Existing gene embedding methods are typically confined to single tasks or modalities, limiting their ability to comprehensively capture the biological diversity of gene functions and interactions. To address this, we propose PRISME—a unified multimodal gene representation framework that systematically integrates three heterogeneous data sources: omics experimental measurements, biomedical literature text, and structured knowledge graphs. PRISME introduces an enhanced Singular Vector Canonical Correlation Analysis (SVCCA) to quantitatively assess inter-modal redundancy and complementarity, thereby guiding autoencoder-based cross-modal fusion. Evaluated on multiple benchmark tasks—including missing value imputation and gene function prediction—PRISME consistently outperforms unimodal baselines and significantly enhances downstream biomedical model performance. By enabling interpretable, generalizable molecular intelligence, PRISME establishes a novel paradigm for integrative, multimodal representation learning in computational biology.

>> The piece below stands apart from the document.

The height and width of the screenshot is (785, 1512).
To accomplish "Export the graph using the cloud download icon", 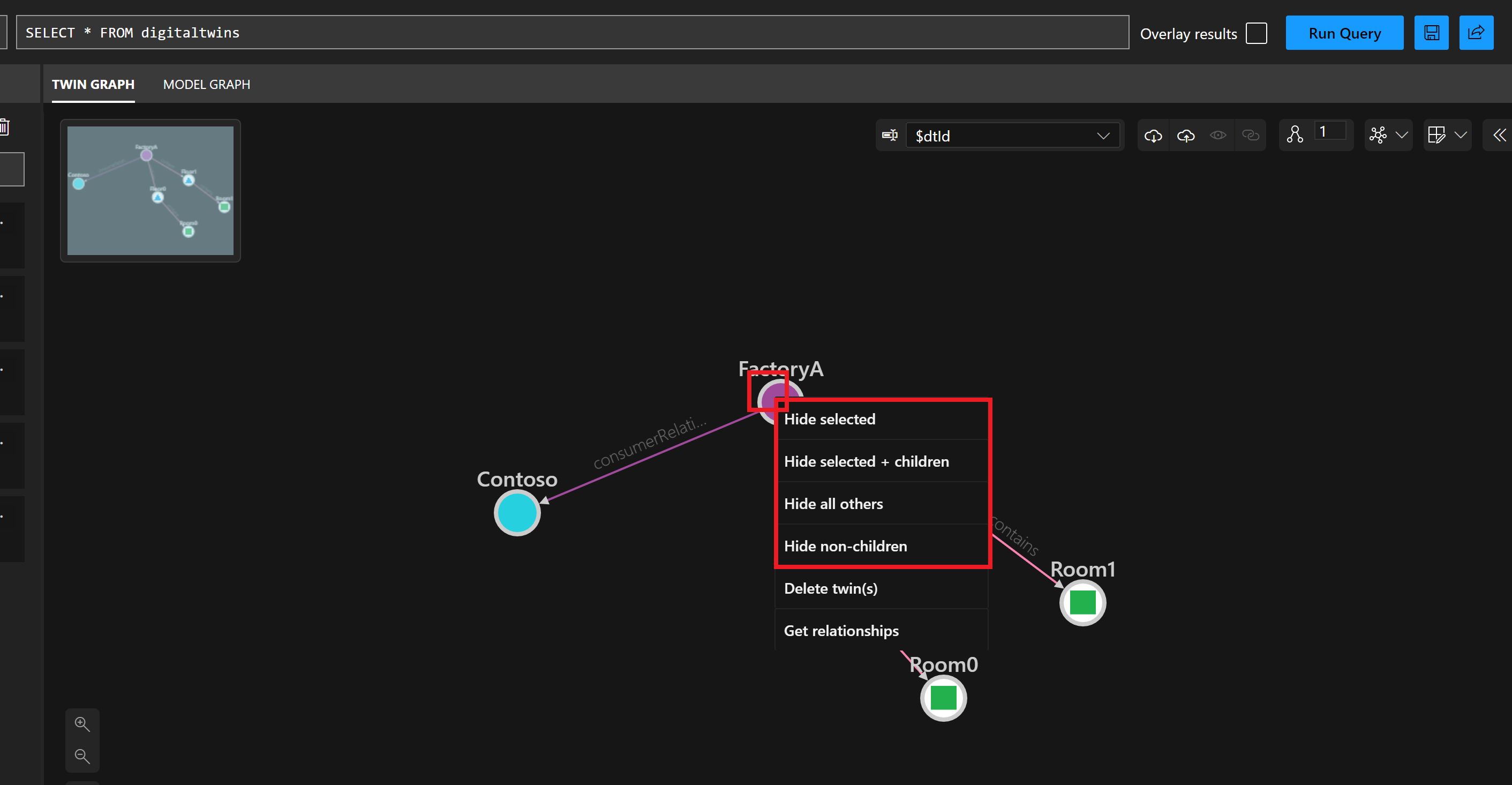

Existing machine learning methods for molecular (e.g., gene) embeddings are restricted to specific tasks or data modalities, limiting their effectiveness within narrow domains. As a result, they fail to capture the full breadth of gene functions and interactions across diverse biological contexts. In this study, we have systematically evaluated knowledge representations of biomolecules across multiple dimensions representing a task-agnostic manner spanning three major data sources, including omics experimental data, literature-derived text data, and knowledge graph-based representations. To distinguish between meaningful biological signals from chance correlations, we devised an adjusted variant of Singular Vector Canonical Correlation Analysis (SVCCA) that quantifies signal redundancy and complementarity across different data modalities and sources. These analyses reveal that existing embeddings capture largely non-overlapping molecular signals, highlighting the value of embedding integration. Building on this insight, we propose Platform for Representation and Integration of multimodal Molecular Embeddings (PRISME), a machine learning based workflow using an autoencoder to integrate these heterogeneous embeddings into a unified multimodal representation. We validated this approach across various benchmark tasks, where PRISME demonstrated consistent performance, and outperformed individual embedding methods in missing value imputations. This new framework supports comprehensive modeling of biomolecules, advancing the development of robust, broadly applicable multimodal embeddings optimized for downstream biomedical machine learning applications.